* **Exercise text**

Haute couture fashion week began in Paris on Sunday with a markedly different look to previous seasons. There were still layers of sequins and waterfalls of tulle cascading from models’ Giacometti-like bodies on the catwalk, but many of the staggering creations came from outsider brands who were new to the schedule.
The most significant incomer was Rodarte, a label that sits on the arty edge of the highly commercial American ready-to-wear industry and is much loved by celebrities including Kristen Dunst and Natalie Portman.
Previous collections have been inspired by Japanese horror films and S&M, and fabrics are burnt and distressed, or dip-dyed and decorated with crystals, or splattered as if with blood, before being sold for four-figure sums.
The show took place in the 16th-century cloister of the Port-Royal Abbey, a crumbling square around a lush, overgrown garden, which is now a hospital. It took its inspiration from the eerily beautiful venue, and from Robert Altman’s impressionistic film 3 Women, in which a female cast teeters on the edge of madness in a Californian desert town.
That film’s pretty colour palette – blue and pink pastels – could certainly be seen in the collection, while its Californian roots could be seen in the preponderance of leather. There were white perfecto jackets with white trousers embellished with pearls and white off-the-shoulder ruffled tops fashioned from thick, undulating rolls of leather that looked like a leftfield take on Dolly Parton’s Vegas tour wardrobe.

* **Exercise requirements**
A. Retype the passage on Paris couture week, everything from "The most significant" down to "for four-figure sums.".
B. Extend the account of Rodarte's Paris couture show, beginning after its last sentence.

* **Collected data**
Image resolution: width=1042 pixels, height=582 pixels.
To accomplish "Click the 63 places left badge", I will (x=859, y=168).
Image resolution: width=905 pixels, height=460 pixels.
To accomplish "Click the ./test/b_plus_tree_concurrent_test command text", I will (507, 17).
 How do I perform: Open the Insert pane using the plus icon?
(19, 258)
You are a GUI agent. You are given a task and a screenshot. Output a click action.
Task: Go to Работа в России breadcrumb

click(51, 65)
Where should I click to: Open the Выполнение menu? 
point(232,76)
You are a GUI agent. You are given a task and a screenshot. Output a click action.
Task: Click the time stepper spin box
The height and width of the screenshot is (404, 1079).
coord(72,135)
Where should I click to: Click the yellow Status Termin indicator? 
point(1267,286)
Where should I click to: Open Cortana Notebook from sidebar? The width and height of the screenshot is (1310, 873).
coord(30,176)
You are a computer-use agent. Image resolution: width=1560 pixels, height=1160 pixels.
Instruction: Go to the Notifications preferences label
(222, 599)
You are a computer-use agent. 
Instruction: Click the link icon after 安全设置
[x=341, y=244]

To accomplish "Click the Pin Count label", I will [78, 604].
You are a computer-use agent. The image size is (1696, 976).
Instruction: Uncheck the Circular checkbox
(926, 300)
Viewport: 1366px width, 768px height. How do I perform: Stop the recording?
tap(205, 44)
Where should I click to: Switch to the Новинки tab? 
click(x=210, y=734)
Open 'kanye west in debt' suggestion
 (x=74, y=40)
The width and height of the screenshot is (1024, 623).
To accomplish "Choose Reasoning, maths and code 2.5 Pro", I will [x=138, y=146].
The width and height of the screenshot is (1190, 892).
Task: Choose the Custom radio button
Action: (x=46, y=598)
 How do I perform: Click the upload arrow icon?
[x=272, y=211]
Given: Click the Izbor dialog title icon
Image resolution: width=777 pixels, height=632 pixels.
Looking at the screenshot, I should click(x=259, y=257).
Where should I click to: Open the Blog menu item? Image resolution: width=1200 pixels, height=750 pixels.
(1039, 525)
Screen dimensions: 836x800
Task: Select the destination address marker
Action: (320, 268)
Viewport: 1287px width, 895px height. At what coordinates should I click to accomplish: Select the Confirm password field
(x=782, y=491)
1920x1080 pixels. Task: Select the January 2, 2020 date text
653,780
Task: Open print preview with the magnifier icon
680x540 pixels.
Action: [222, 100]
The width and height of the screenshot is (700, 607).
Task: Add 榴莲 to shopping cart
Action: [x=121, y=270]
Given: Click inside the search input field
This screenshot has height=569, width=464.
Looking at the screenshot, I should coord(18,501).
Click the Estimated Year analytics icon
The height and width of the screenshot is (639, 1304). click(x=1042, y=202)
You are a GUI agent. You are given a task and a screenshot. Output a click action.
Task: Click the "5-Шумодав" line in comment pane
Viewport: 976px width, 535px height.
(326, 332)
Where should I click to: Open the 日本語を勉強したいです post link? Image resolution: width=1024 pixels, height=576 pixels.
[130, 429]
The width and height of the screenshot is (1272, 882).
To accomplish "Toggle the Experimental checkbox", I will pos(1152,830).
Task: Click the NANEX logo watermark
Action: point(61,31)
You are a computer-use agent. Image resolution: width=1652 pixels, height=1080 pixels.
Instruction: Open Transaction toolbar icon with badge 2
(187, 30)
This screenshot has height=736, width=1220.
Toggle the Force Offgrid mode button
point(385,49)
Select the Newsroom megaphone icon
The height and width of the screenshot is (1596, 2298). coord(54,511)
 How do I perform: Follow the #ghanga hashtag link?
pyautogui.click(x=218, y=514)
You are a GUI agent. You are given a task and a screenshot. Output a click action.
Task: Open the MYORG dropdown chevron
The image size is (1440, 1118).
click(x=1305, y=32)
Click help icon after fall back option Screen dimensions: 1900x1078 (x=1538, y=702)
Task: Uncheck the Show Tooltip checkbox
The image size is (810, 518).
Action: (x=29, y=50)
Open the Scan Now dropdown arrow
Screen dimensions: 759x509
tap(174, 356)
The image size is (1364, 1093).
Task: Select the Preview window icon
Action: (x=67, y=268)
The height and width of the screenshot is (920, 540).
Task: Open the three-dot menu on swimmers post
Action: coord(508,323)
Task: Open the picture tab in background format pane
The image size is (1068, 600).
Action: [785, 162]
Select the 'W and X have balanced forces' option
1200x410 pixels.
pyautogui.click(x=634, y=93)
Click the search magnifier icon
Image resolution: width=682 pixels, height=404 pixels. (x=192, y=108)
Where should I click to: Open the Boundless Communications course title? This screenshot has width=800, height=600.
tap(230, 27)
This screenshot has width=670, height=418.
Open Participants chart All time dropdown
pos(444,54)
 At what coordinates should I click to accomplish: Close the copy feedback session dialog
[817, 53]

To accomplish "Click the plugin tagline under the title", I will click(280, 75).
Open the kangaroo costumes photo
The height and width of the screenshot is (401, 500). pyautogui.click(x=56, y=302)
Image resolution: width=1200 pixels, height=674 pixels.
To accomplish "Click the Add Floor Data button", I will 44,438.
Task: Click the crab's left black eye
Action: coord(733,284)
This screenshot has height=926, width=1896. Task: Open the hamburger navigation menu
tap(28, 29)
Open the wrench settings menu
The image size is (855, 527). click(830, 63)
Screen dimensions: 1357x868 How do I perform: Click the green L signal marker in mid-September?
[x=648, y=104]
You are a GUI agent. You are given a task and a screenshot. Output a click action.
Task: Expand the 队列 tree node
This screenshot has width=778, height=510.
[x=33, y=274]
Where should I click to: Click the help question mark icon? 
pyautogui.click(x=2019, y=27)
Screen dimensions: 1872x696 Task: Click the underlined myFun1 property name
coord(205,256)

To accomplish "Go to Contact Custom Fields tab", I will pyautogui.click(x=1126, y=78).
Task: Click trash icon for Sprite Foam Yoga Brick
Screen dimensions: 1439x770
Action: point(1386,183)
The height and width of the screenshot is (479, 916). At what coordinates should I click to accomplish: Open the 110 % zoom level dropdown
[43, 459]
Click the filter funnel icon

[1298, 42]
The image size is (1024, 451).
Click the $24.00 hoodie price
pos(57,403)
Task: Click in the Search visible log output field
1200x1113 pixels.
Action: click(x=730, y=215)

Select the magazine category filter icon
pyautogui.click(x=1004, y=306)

* **Results**
A.
The most significant incomer was Rodarte, a label that sits on the arty edge of the highly commercial American ready-to-wear industry and is much loved by celebrities including Kristen Dunst and Natalie Portman.
Previous collections have been inspired by Japanese horror films and S&M, and fabrics are burnt and distressed, or dip-dyed and decorated with crystals, or splattered as if with blood, before being sold for four-figure sums.

B.
There were classical gown shapes – a corset and flowing skirt one might almost imagine being worn by Marie Antoinette – and a couture-appropriate attention to detail, as when a model stalked down the catwalk in a long, ruffled lace dress, revealing a deep V back intricately covered with purple crystals.
There were flowers everywhere, used in ways that went beyond prettiness. Some models dragged bunches so big they looked like witches’ broomsticks on the floor behind them, while others had blooms arranged into shrug-like creations that were draped across their arms, or wore halos of white flowers around their faces.
The models finished the show standing still in the middle of the garden in a rather spooky tableau. Afterwards, Kate Mulleavy, told journalists that she and her sister and co-designer, Laura Mulleavy, were determined to create clothes that make people think, “and not just make pretty dresses”.
Rodarte was just one newcomer to haute couture on Sunday. Fellow American brand Proenza Schouler also joined the schedule, while Peter Dundas – the former Pucci and Cavalli designer who create the famous gold fertility goddess gown worn by Beyonce to the Grammy awards when she was pregnant with twins – used the first day of couture to launch his own collection.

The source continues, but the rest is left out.